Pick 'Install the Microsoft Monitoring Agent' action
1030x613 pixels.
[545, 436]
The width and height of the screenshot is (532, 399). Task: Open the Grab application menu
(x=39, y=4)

_ _ _

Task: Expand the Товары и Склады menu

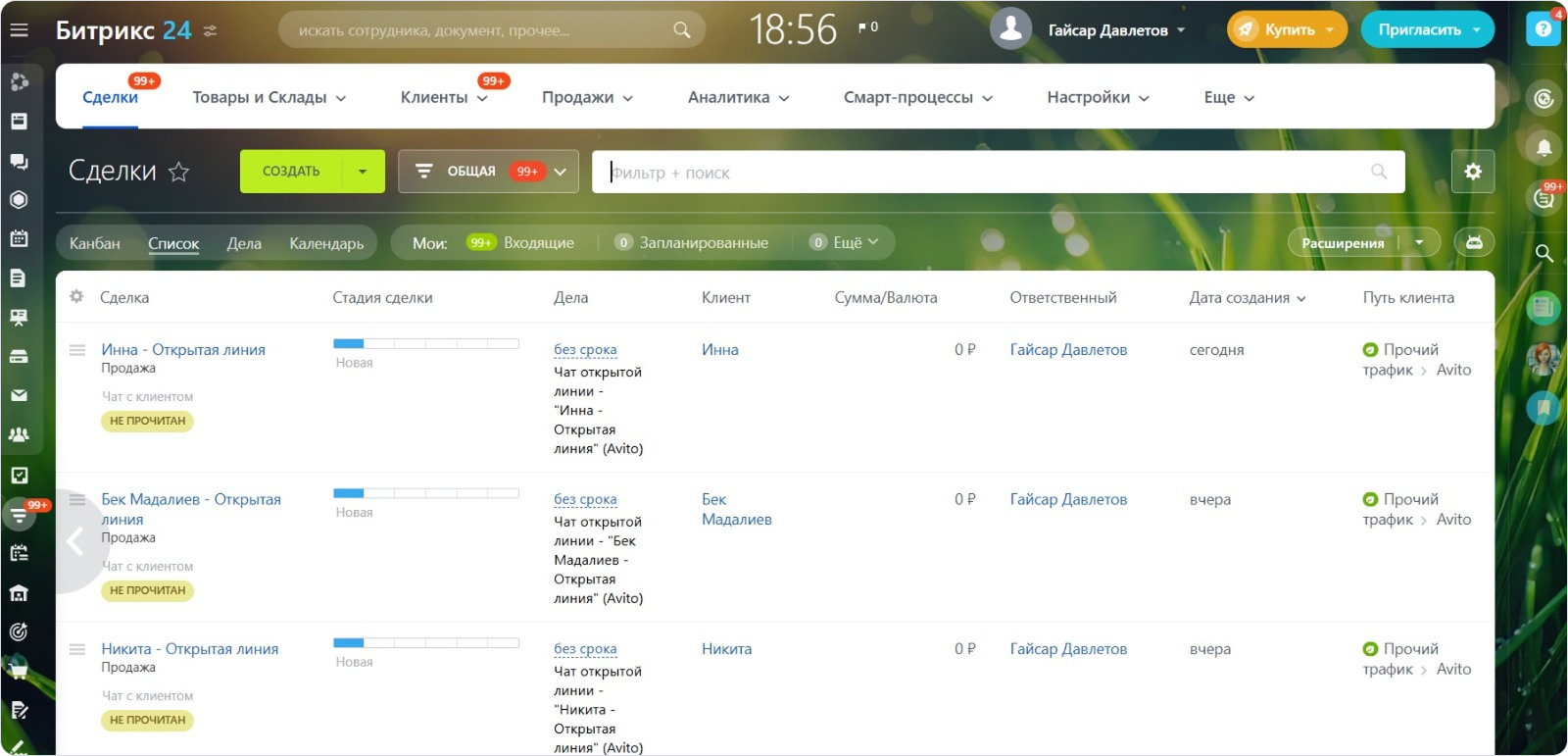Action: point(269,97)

_ _ _

_PROBLEM TO WORK ON_:
Return every line from the entries above that contains the word "menu".

_COMPLETED EXERCISE_:
The width and height of the screenshot is (532, 399). Task: Open the Grab application menu
Task: Expand the Товары и Склады menu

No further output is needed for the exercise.